Les mélanges DIY : une prise de risque supplémentaire
Avec la popularisation des tutoriels sur TikTok et Snapchat, certains consommateurs fabriquent leurs propres e-liquides en mélangeant différentes substances. Une pratique extrêmement risquée, car les dosages sont aléatoires et les interactions chimiques peuvent être dangereuses.
- Surdosage : une quantité mal évaluée peut provoquer une intoxication sévère.
- Compositions incertaines : certaines substances peuvent être coupées avec des produits toxiques.
- Effets imprévisibles : en fonction des mélanges, les réactions peuvent être violentes et mettre la vie du consommateur en danger.
Si après avoir vapoté un e-liquide, une personne présente des nausées, pertes de connaissance, convulsions, hallucinations ou idées suicidaires, il faut agir immédiatement et contactez les secours.
Addiction : comment s’en sortir ?
Les personnes qui ressentent des difficultés à contrôler ou arrêter leur consommation peuvent se tourner vers plusieurs solutions. Les consultations jeunes consommateurs (CJC) offrent un accompagnement gratuit et confidentiel aux moins de 25 ans.
Les professionnels de santé spécialisés en addictologie, comme les médecins et psychologues, peuvent également proposer une prise en charge adaptée.
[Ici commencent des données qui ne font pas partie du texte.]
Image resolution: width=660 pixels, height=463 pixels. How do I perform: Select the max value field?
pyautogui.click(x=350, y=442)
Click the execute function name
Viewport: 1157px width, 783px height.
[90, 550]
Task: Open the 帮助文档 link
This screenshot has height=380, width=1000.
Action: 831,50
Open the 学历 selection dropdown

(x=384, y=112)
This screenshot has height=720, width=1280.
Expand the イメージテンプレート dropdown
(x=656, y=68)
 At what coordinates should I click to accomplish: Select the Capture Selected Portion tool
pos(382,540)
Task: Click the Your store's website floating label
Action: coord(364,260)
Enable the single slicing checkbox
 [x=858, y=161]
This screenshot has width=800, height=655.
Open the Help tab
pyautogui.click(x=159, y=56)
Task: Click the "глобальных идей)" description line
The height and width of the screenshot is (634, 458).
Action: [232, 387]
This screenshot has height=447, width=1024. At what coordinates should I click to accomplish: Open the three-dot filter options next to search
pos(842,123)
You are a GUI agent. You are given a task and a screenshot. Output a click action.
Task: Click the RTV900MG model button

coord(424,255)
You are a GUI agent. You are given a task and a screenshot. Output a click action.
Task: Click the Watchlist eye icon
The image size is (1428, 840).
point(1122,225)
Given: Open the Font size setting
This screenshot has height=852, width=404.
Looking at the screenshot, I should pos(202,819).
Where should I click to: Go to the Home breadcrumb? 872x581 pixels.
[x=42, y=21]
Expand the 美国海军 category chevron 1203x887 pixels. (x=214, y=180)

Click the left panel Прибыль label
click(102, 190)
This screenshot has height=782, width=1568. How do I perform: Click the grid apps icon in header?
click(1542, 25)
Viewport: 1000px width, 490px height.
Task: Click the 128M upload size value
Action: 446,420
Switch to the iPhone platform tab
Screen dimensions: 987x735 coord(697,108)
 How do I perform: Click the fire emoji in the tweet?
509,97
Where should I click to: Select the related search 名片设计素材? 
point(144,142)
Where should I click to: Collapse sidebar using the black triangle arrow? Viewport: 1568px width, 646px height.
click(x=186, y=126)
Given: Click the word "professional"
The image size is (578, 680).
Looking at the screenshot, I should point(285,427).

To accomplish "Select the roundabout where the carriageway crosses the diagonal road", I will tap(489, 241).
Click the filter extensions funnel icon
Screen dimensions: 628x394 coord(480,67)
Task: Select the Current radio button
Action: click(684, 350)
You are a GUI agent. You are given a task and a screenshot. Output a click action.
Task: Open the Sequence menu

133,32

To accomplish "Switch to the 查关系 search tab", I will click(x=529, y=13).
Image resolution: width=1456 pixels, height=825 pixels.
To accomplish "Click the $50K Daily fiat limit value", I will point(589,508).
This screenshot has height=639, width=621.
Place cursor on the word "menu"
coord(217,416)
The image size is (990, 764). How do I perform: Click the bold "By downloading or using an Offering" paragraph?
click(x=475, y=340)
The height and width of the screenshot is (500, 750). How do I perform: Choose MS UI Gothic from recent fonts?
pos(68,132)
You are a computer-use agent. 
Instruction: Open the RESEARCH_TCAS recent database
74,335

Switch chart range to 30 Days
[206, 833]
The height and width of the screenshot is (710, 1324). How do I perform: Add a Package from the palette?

Le site drogues-info-service.fr met à disposition des informations et des contacts pour orienter les consommateurs vers des structures d’accompagnement adaptées.
Un message pour les professionnels de santé
Les médecins et urgentistes doivent être attentifs aux symptômes liés au vapotage de substances psychoactives. En cas de suspicion d’intoxication :
- Réaliser un prélèvement biologique conservatoire (sang, urines), car les cannabinoïdes de synthèse ne sont pas détectables par les tests classiques.
- Orienter les patients vers une prise en charge addictologique adaptée.
Les CEIP-A (Centres d’Évaluation et d’Information sur la Pharmacodépendance-Addictovigilance) et les centres antipoison et de toxicovigilance (CAPTV) peuvent être contactés pour plus d’informations sur les substances en cause.
À SAVOIR
Une étude menée entre 2022 et 2023 par plusieurs centres d’addictovigilance, en partenariat avec le laboratoire de toxicologie du CHU de Lille et Drogues Info Service, a révélé que 81 % des produits à base de CBD analysés présentaient des teneurs en CBD différentes de celles indiquées sur l’étiquetage. De plus, 6 % des échantillons contenaient des néocannabinoïdes, tels que le HHC, le Δ8-THC et le H4-CBD, non mentionnés sur l’étiquette. Des substances similaires, voire plus dangereuses que le cannabis.